## START

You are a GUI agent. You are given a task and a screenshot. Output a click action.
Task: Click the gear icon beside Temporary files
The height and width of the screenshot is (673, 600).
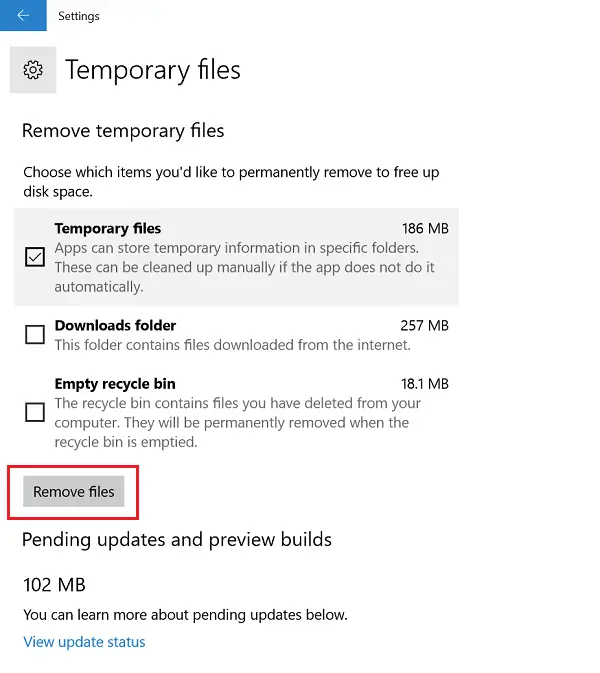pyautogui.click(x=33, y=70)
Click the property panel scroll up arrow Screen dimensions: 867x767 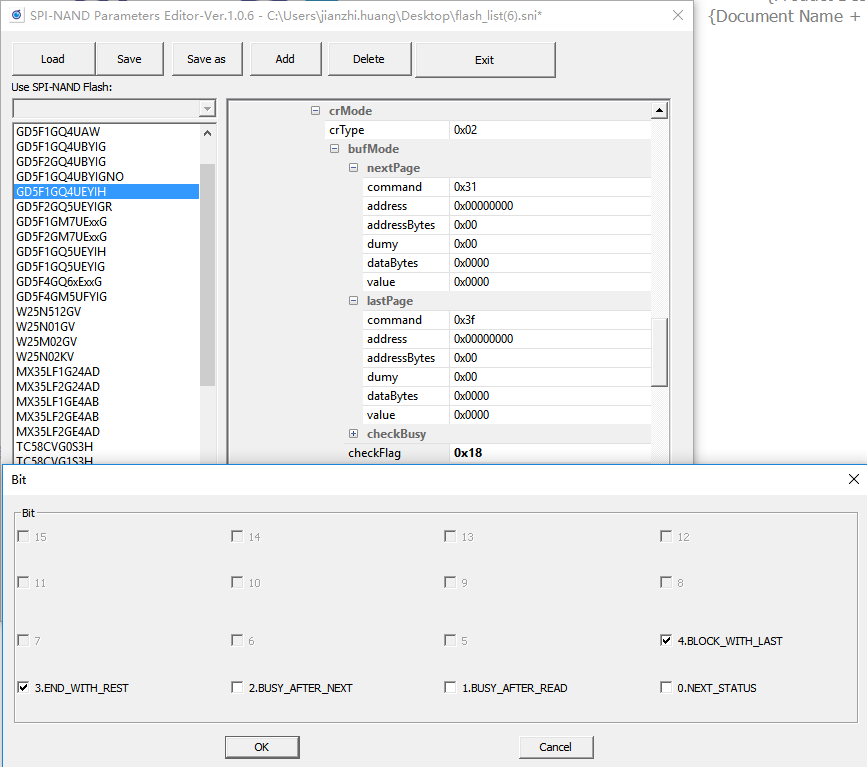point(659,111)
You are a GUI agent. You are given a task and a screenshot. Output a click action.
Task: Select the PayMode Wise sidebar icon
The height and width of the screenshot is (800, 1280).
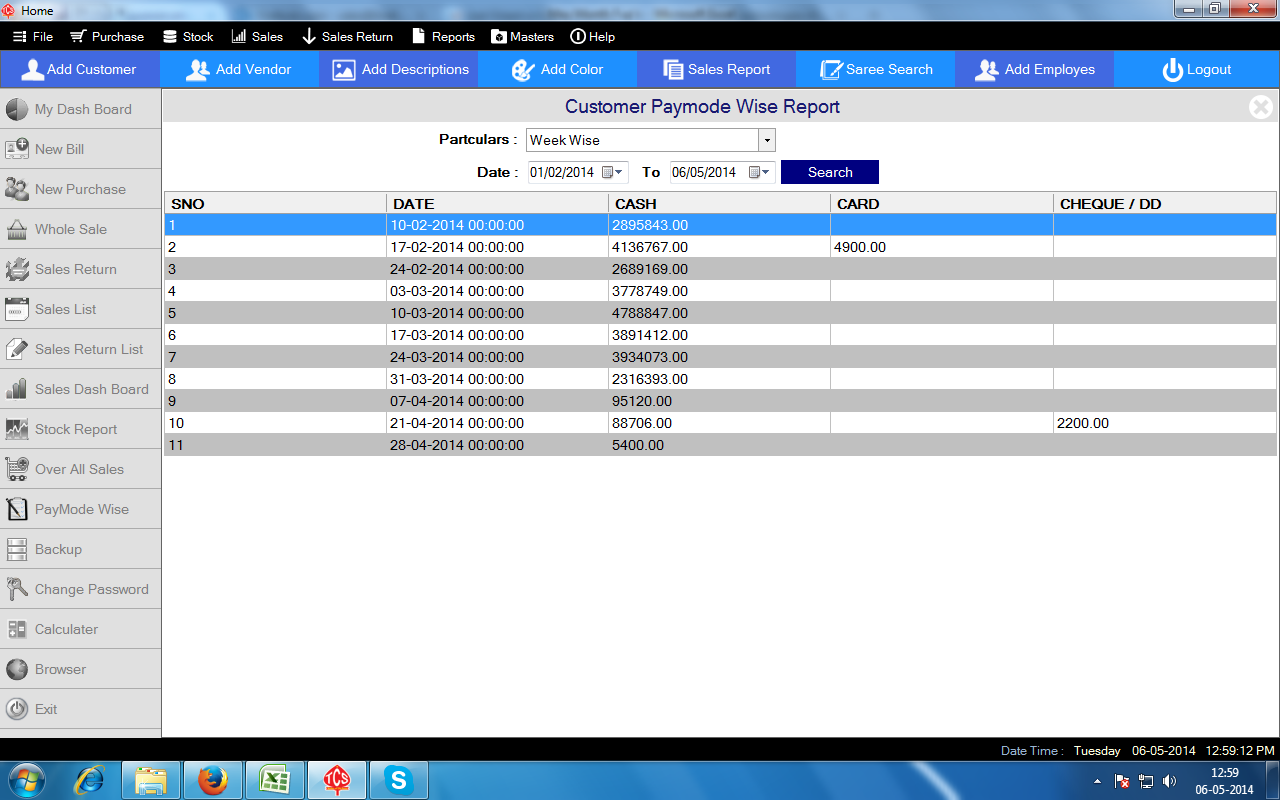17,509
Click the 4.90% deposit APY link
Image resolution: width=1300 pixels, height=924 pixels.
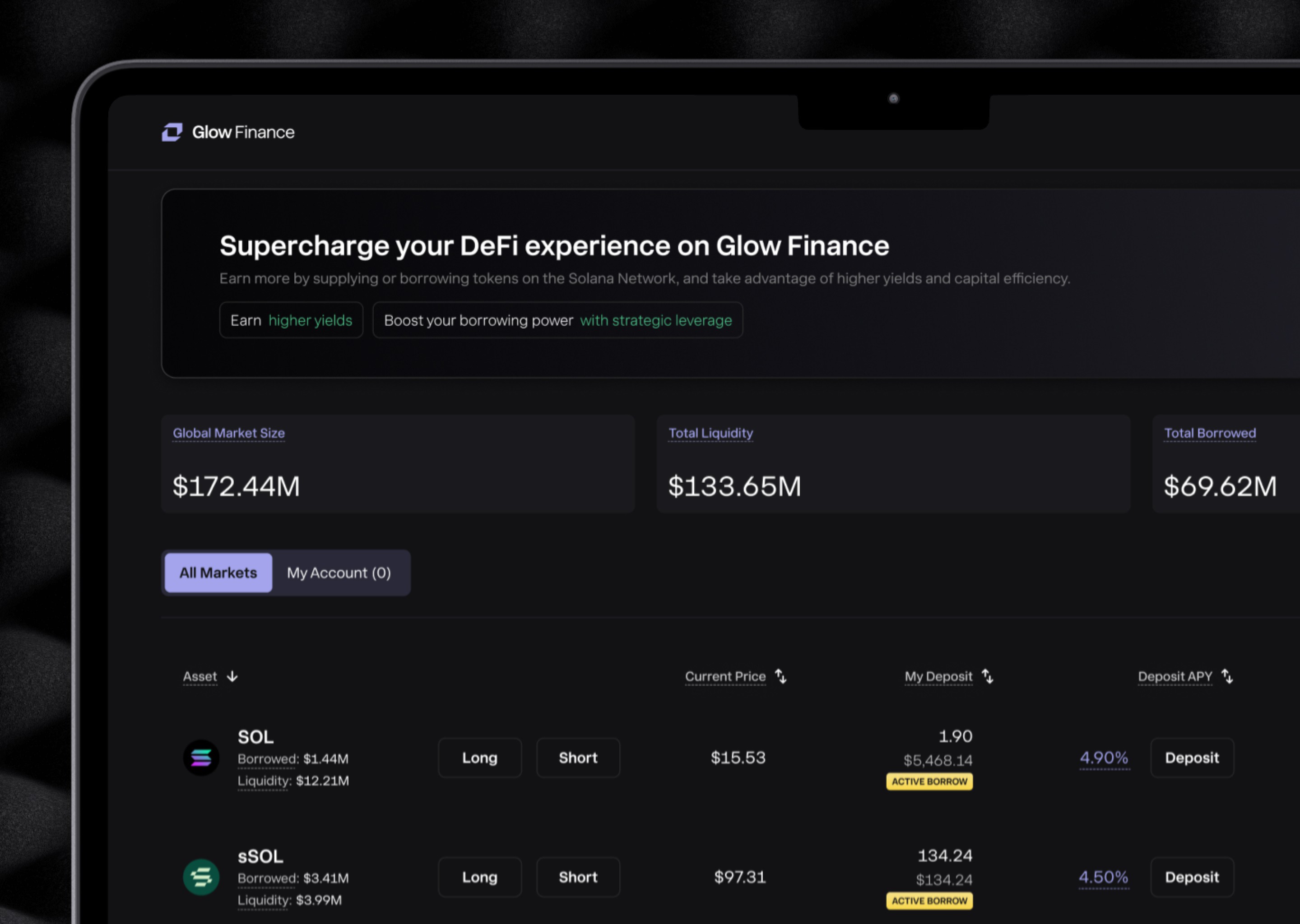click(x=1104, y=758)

## END
## START

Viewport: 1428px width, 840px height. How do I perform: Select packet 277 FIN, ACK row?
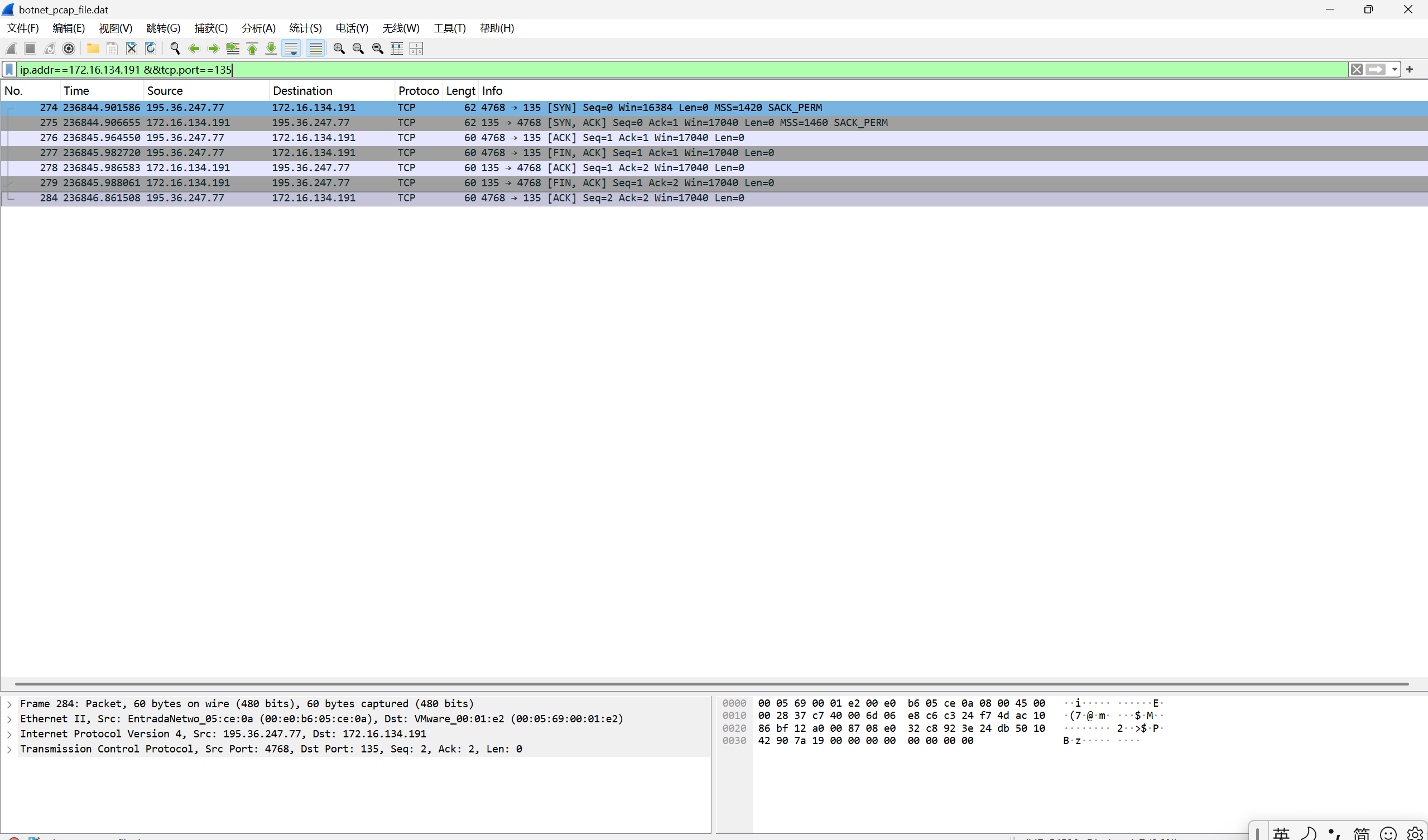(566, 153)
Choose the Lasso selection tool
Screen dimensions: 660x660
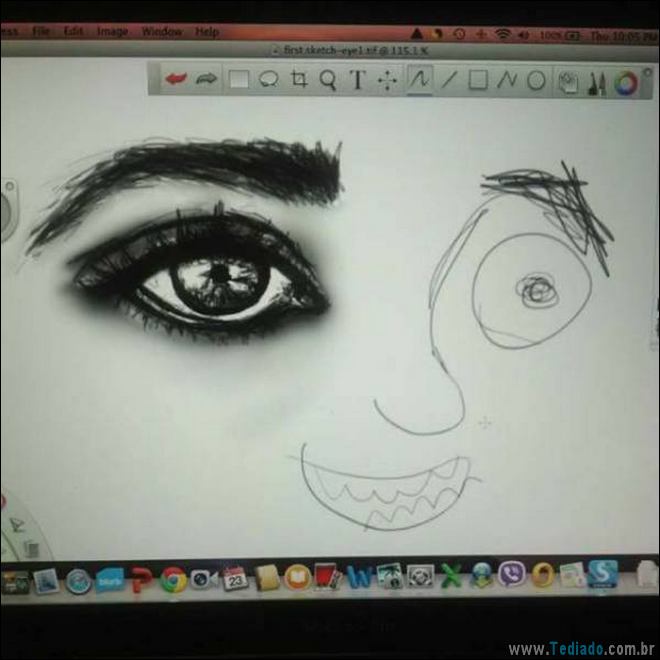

## END
## START

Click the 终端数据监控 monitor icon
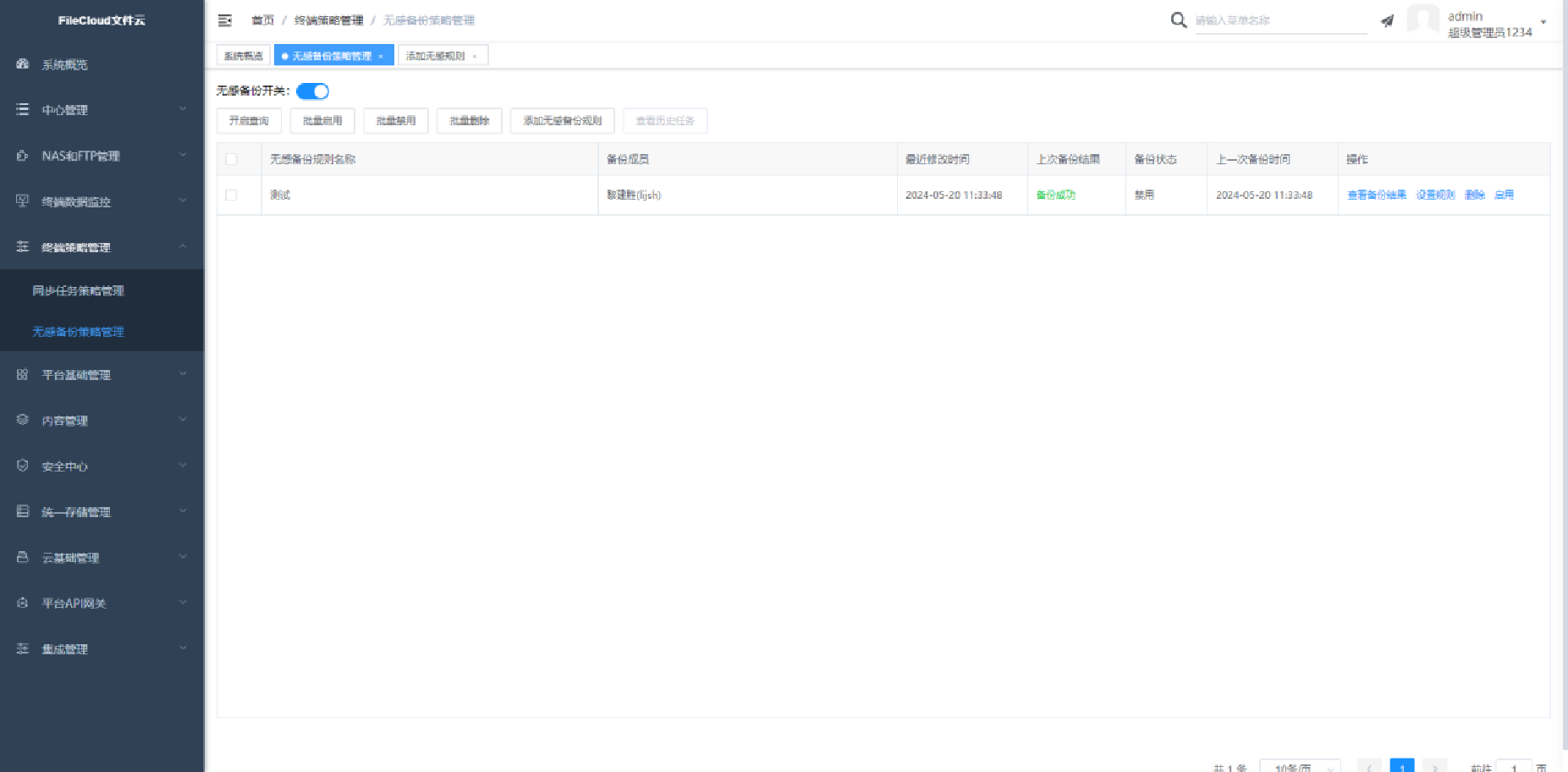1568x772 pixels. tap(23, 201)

## END

**Stated goal:**
Print the entries between the lines holding "Choose the Lasso selection tool" and "Screen dimensions: 660x660", inclusive, reproducing each line as it appears.

**The reply:**
Choose the Lasso selection tool
Screen dimensions: 660x660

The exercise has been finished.